◆ Document text ◆
# # # # #
Aberrant Functional Lateralization and Interhemispheric Synergy in High Myopia: Insights From Neurotransmitter Distribution Signatures and Machine Learning Classification.
Authors
Affiliations (2)
Affiliations (2)
- Department of Ophthalmology, The First Affiliated Hospital, Jiangxi Medical College, Nanchang University, Nanchang, Jiangxi Province, People's Republic of China.
- Department of Radiology, The First Affiliated Hospital, Jiangxi Medical College, Nanchang University, Nanchang, Jiangxi Province, People's Republic of China.
# # # # #
◆ Supplied data ◆
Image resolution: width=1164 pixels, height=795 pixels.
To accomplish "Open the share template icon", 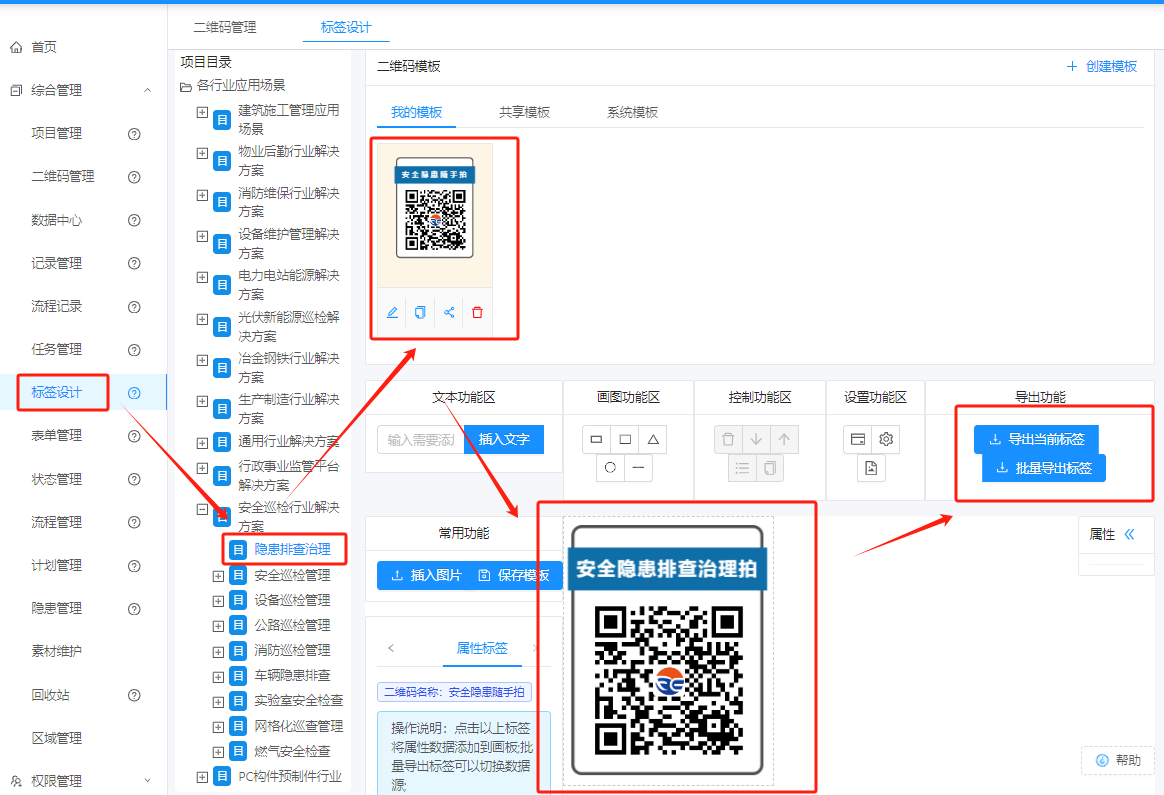I will pyautogui.click(x=449, y=312).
# # # # #
In the high myopia article header, which two departments of The First Affiliated Hospital are listed as affiliations?

◆ Expected answer ◆
The Department of Ophthalmology and the Department of Radiology.